明けましておめでとうございます。今後、人口減が進む社会では、移民の争奪戦が起こると見られています。日本の場合、現在の経済規模を維持するには年間50万人もの移民受け入れが必要との意見があります。移民政策に詳しい神奈川大学法学部教授の江口隆裕氏もその一人です。

日本には、就労目的で年間39万人もの外国人が合法的に移入していますが、その多くがワーキングホリデーや研修生で、永住者、国籍取得者が極めて少ないのが特徴です。これは、日本政府が無期限の外国人移入を厳しく制限しているためです。例えば、インドネシアやフィリピンなどから介護の研修で来ている人の滞在期限は5年までとしています。
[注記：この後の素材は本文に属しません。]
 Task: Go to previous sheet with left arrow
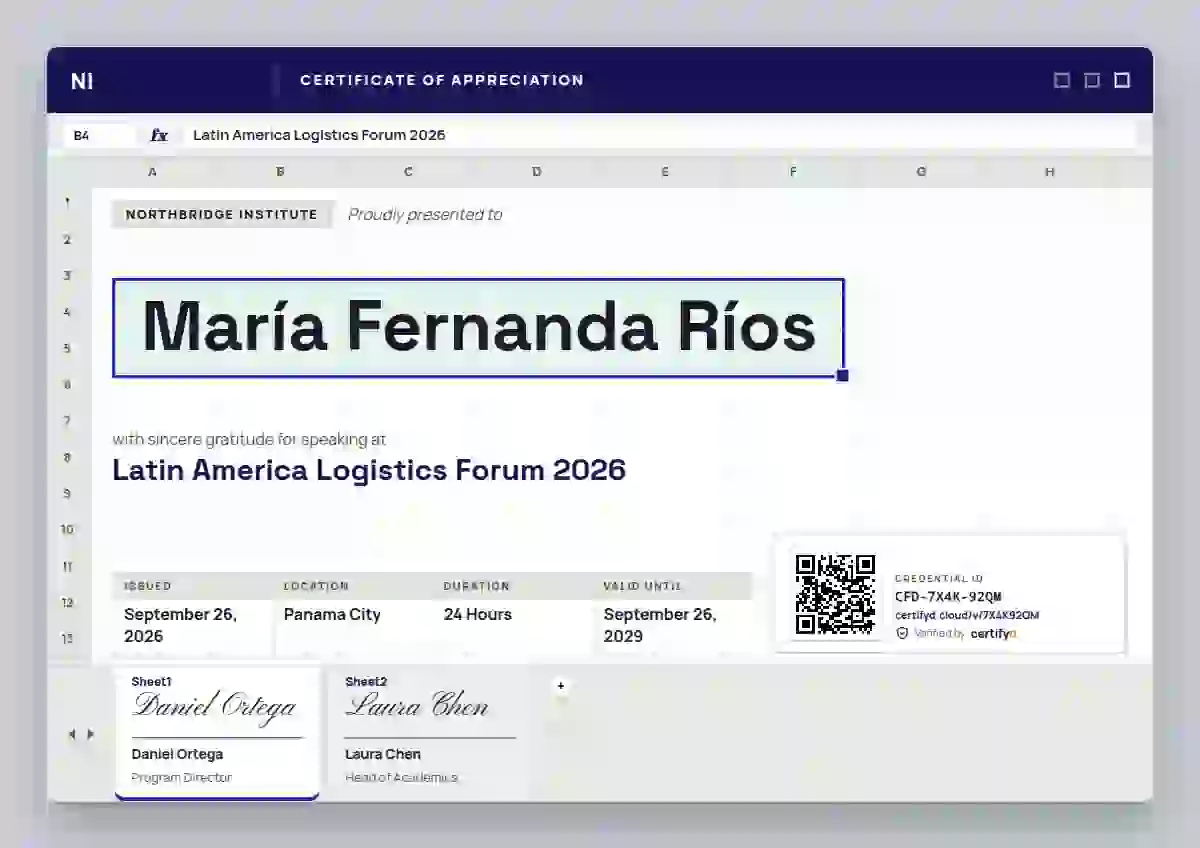click(x=71, y=734)
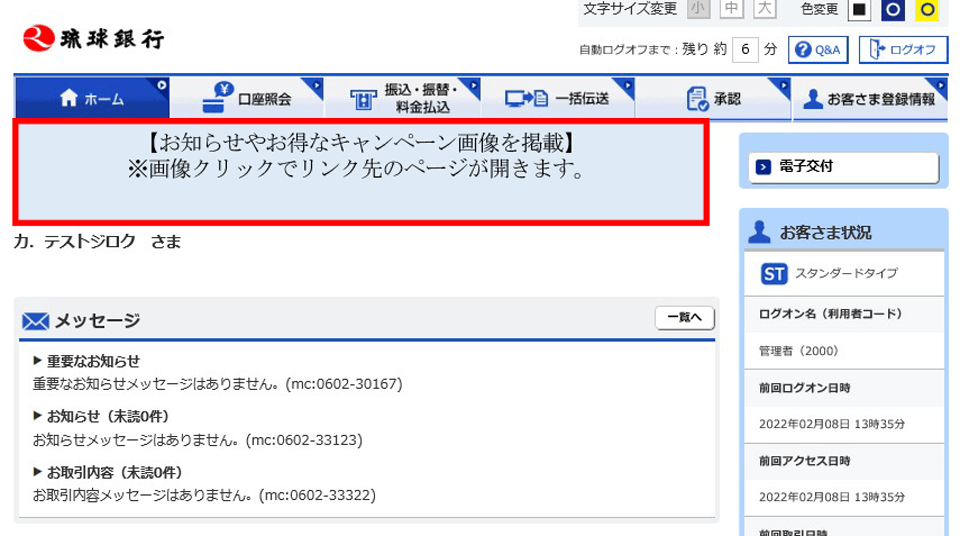Open the お客さま登録情報 menu
Viewport: 960px width, 536px height.
pos(869,99)
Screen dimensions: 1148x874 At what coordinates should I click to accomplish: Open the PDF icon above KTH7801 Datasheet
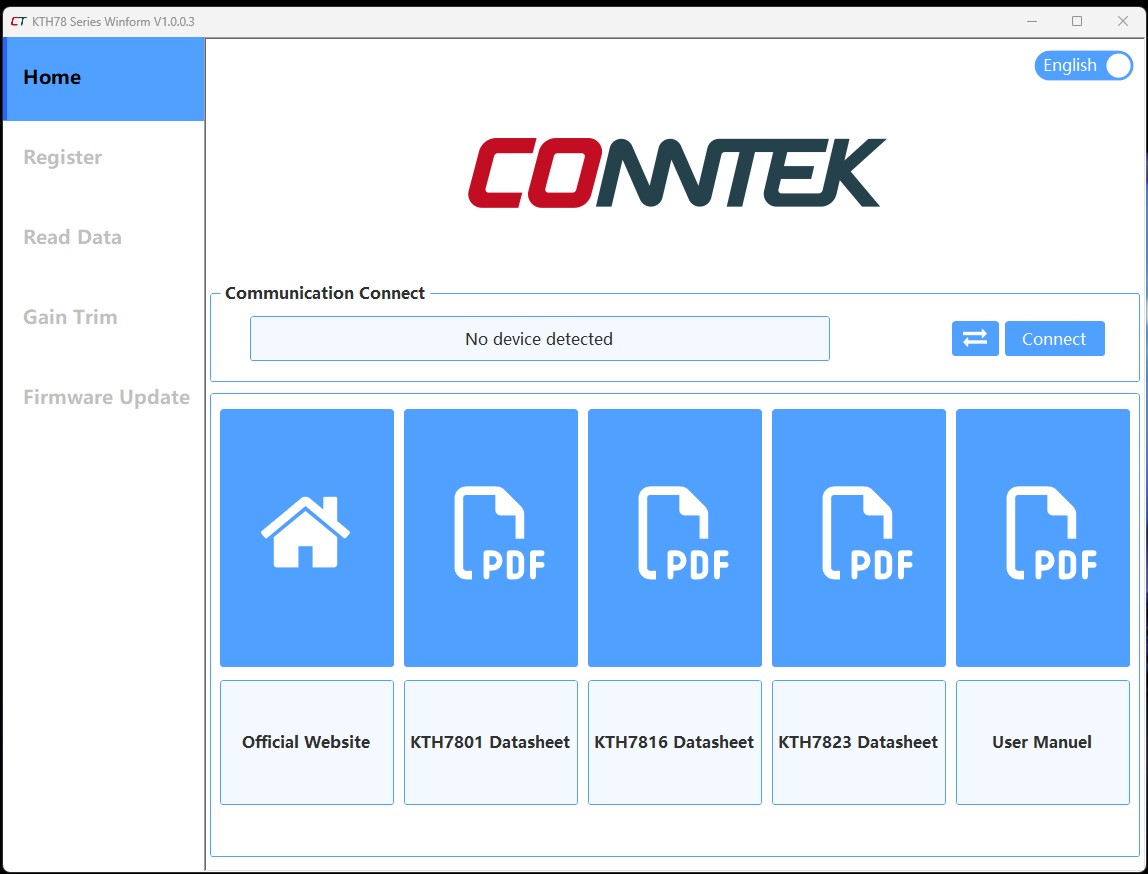tap(490, 537)
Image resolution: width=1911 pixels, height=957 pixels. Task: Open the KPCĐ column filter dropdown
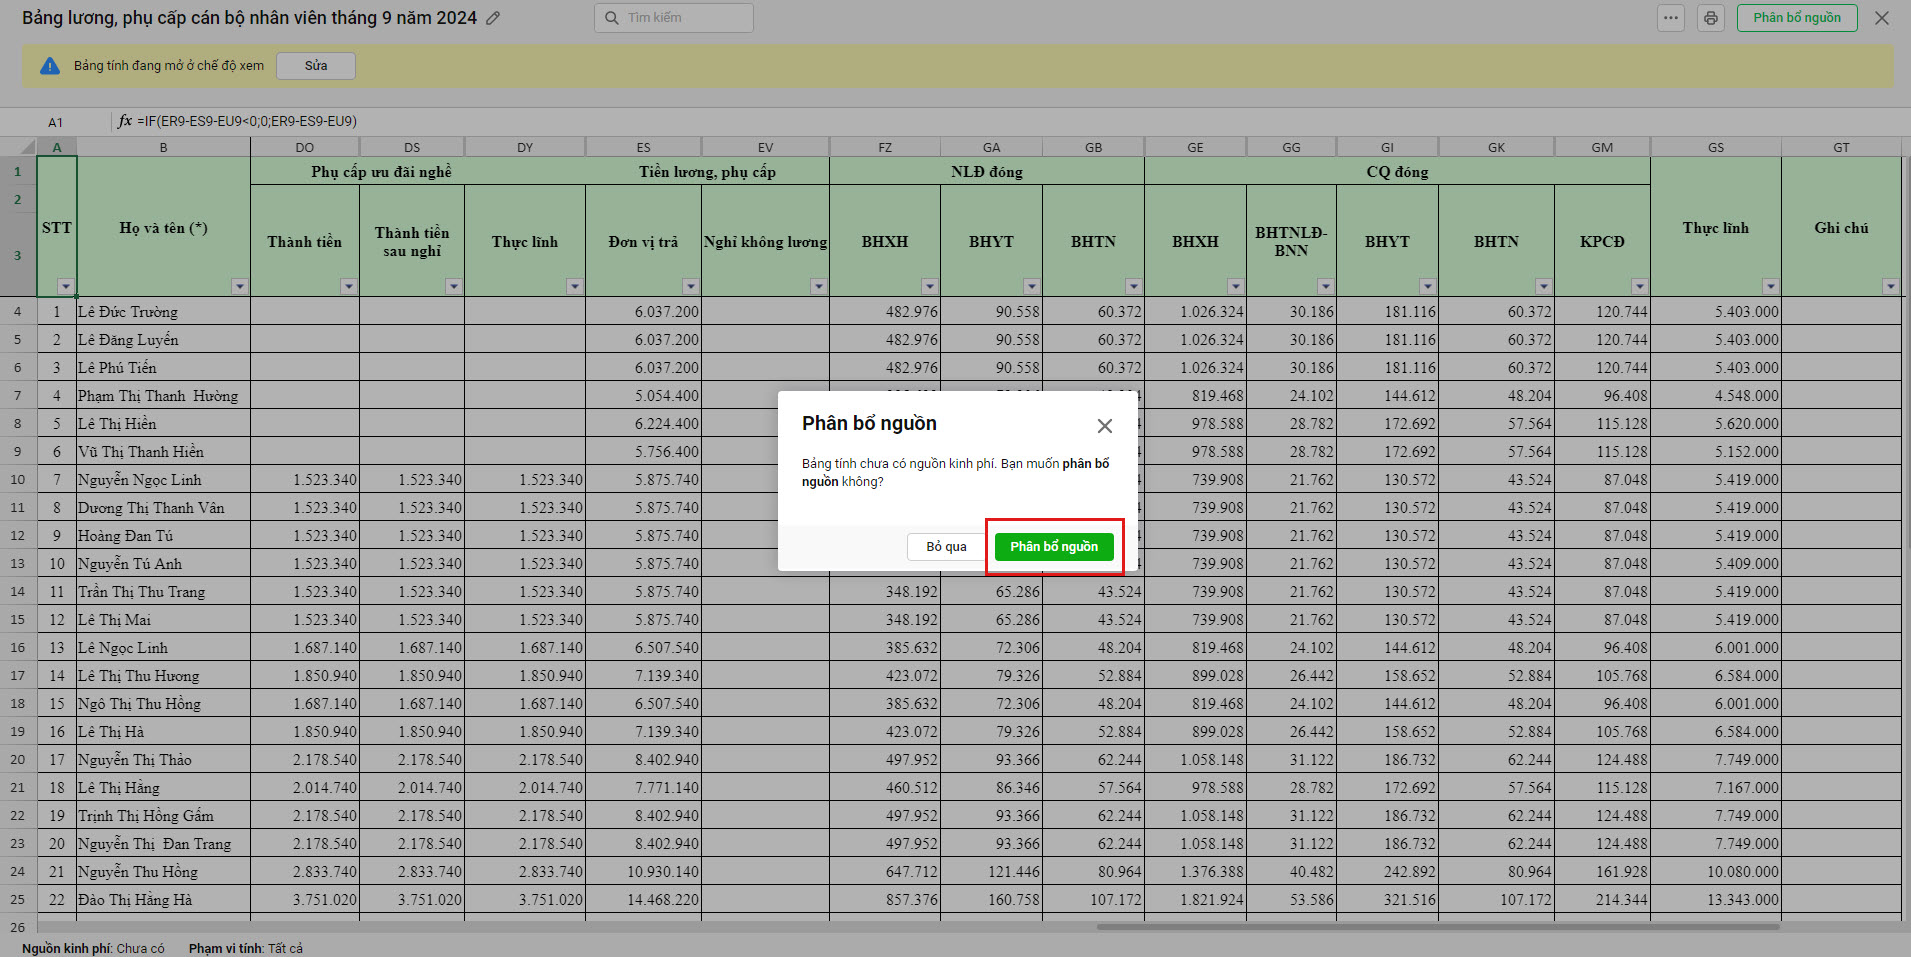click(x=1639, y=287)
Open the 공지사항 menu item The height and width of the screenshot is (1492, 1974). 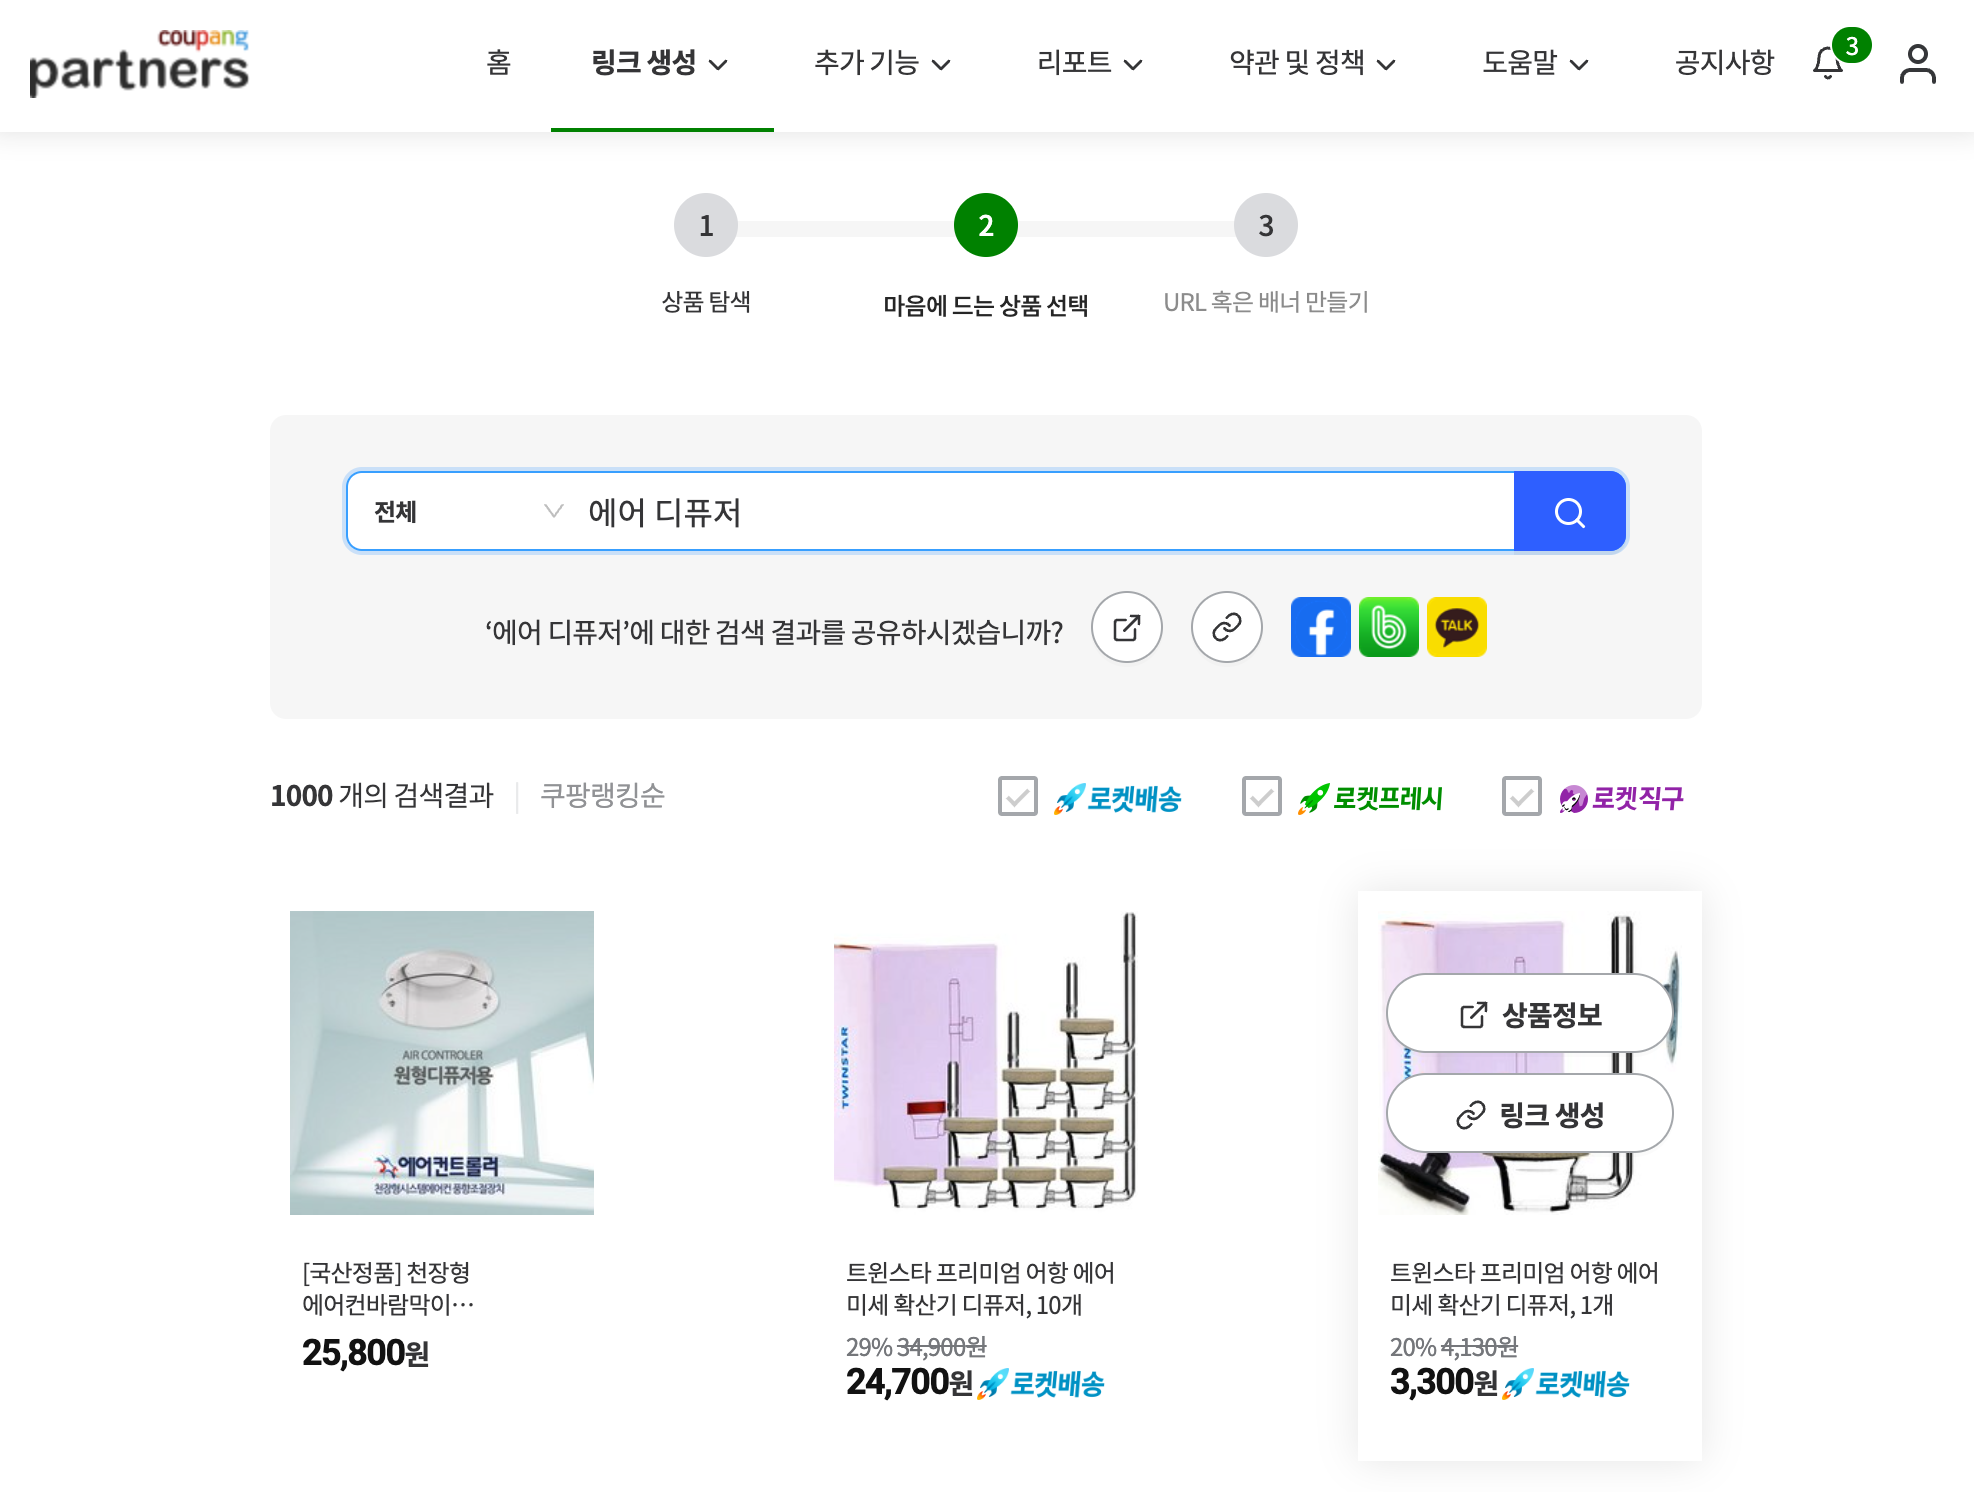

これでは、「現場のチーフレベル」を任せられるようになったら帰国、ということになってしまいます。

江口氏は、「今後、急速に人口減が進むことは確実で、それでもなお現状の経済規模を維持したいのであれば、年間50万人の外国人移入によって人口減を食い止めなければならない。外国人移入に消極的で、ただ特殊出生率だけを上げようとする政策には現実味がないかもしれない」と指摘します。

しかし、大量の外国人受け入れには課題もあります。日本は外国人との共存について、ほとんど対処してきませんでした。例えばフランスでは、国語能力や国の文化・制度を重視する態度を移入の条件にするなどの対策を取った上で、多くの移民を受け入れてきましたが、日本ではそれらの条件は設定されていません。今後、移入外国人枠をこのままの状態で拡大するとなると、「言葉が通じない」「日本の文化に理解を示さない」「法律を守る意思がない」といった困った外国人によるコミュニティーができるリスクもありますから、一定の条件を明示して移民争奪戦に“参戦”する必要があるのではないでしょうか。

今回の特集では、算命学を企業経営に生かしている中部大学教授の児玉充晴氏に、人材育成やチーム編成と算命学の関連を教えていただきました。ちなみに、今年は火に関わることが多く、芸術、学問の話題が増えるとも見られるそうです。